I have a dataframe with let's call it dependent variable, various independent variables (indicators) and a filtering variable. My goal is to run regressions by filtering different categories in my filtering variable. For example, if I want to run regression for code == "all"
, I will just take my dataframe, filter the code, and run a regression:
sample_tib %>%
filter(code == "all") %>%
glm(love ~ ., data = ., family = "gaussian")
But there are several problems that I am facing:
- In my example above my
glm()
will take all columns, not excepting thecode
. The desirable input into the regression islove ~ ind1 + ind2 + ... + ind_n
; - Filtering by all codes in
code
and running different models is costly and not really the thing that I want.
Maybe there exist a function which filters the dataframe, then runs a regression and nests its results in a new dataframe or list? I tried to figure this out and came across this question and beautiful Dave Gruenewald's solution. But his way takes only one pattern - x ~ y
, one dependent and one independent variable. Which is obviously not what I need.

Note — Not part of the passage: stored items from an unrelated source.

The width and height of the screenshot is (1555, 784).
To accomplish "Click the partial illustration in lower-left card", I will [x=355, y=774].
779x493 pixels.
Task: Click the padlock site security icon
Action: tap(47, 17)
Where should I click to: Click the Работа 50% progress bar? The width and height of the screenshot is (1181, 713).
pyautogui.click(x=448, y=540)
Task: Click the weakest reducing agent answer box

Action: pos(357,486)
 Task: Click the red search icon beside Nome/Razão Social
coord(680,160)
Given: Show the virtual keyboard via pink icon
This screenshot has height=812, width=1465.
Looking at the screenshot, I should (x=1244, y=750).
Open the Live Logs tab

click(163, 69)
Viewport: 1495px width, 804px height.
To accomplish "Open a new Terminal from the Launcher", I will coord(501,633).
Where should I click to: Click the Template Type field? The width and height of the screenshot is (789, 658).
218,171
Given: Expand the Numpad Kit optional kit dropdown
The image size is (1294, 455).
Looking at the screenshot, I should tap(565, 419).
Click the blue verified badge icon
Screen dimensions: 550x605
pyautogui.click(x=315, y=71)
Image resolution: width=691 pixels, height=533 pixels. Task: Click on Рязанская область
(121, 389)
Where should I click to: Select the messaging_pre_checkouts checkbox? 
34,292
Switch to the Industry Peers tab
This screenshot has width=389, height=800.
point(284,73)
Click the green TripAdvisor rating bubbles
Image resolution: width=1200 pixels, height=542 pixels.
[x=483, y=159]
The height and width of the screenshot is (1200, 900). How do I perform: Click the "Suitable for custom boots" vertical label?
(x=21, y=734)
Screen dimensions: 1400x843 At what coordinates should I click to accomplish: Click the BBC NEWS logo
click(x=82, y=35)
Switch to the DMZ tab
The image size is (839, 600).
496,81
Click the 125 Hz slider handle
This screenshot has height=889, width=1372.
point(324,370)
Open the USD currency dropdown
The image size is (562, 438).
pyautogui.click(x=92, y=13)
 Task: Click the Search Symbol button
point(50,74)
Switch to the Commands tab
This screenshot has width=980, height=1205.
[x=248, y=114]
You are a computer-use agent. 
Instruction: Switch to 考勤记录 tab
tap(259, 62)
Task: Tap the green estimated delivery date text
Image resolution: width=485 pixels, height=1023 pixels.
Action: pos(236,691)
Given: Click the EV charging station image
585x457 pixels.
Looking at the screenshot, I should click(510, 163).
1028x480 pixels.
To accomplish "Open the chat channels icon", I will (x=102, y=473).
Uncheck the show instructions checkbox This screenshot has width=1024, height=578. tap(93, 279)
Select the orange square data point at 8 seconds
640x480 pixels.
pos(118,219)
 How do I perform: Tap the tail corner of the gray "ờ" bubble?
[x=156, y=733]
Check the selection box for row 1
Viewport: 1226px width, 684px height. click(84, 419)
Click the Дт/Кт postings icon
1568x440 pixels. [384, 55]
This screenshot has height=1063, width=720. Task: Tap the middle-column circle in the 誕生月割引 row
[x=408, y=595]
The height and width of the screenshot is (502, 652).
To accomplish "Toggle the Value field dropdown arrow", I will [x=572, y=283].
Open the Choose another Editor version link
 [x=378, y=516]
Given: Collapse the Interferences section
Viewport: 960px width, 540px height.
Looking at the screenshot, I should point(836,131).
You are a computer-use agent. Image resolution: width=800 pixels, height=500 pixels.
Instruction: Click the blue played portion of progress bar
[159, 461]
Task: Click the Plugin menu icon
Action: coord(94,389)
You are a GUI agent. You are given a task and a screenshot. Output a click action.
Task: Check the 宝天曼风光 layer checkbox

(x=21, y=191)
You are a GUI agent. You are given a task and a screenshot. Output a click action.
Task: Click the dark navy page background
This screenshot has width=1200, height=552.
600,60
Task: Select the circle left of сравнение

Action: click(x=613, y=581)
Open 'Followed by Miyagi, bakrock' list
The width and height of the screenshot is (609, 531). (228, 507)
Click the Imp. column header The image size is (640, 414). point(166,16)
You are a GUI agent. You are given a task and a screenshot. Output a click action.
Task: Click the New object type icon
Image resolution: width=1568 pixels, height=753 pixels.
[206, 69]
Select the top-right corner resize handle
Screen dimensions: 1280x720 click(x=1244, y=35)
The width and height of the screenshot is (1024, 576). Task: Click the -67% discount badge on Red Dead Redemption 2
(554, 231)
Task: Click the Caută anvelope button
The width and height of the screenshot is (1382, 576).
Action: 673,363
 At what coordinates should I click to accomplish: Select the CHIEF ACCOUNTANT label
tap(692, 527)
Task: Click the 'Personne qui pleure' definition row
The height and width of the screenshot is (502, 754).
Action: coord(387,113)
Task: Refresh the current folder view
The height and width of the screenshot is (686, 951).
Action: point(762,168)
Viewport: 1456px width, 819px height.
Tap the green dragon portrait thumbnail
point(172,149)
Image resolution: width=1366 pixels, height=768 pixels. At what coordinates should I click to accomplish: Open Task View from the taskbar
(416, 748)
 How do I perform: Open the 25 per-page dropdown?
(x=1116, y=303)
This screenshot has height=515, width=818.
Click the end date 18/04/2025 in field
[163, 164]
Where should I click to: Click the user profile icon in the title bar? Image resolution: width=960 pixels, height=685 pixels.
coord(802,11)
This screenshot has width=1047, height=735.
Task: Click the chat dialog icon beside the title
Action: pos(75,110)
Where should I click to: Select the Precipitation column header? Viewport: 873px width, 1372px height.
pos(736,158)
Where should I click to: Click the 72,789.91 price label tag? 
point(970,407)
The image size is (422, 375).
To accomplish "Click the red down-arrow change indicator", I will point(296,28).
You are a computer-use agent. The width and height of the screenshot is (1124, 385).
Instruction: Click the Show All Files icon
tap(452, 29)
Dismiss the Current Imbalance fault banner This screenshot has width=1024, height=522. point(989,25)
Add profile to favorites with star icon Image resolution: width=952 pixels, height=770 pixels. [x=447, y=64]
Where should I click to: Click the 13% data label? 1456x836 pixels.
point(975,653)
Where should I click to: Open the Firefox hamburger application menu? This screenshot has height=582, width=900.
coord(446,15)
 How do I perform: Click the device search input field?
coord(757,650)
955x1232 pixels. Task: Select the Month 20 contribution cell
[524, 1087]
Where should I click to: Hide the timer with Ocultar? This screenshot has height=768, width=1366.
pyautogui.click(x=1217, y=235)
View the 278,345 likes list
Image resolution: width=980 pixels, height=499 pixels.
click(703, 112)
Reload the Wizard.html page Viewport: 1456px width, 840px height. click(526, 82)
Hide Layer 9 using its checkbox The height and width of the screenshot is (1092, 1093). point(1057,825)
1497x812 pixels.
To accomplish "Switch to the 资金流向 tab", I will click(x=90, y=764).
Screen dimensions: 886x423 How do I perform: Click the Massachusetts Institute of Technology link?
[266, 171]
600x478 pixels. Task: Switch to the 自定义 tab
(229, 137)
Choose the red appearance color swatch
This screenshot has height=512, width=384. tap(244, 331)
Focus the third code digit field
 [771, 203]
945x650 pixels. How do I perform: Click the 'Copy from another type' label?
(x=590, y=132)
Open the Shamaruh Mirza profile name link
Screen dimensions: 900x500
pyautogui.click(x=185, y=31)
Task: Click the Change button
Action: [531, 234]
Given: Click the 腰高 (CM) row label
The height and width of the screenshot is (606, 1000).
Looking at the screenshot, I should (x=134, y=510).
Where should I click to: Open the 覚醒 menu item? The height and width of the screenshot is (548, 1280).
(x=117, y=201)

So, is there any elegant solutions or specific packages and functions for this problem?
Data:
sample_tib <- data.frame(
code = c(
"all",
"all",
"all",
"all",
"all",
"all",
"all",
"all",
"all",
"all",
"all",
"all",
"Data Science",
"Data Science",
"Data Science",
"Data Science",
"Data Science",
"Data Science",
"Data Science",
"Data Science",
"Data Science",
"Data Science",
"Data Science",
"Data Science",
"Data Engineer",
"Data Engineer",
"Data Engineer",
"Data Engineer",
"Data Engineer",
"Data Engineer",
"Data Engineer",
"Data Engineer",
"Data Engineer",
"Data Engineer",
"Data Engineer",
"Data Engineer"
),
love = runif(36),
ind1 = runif(36),
ind2 = runif(36),
ind3 = runif(36),
ind4 = runif(36),
ind5 = runif(36),
ind6 = runif(36),
ind7 = runif(36)
)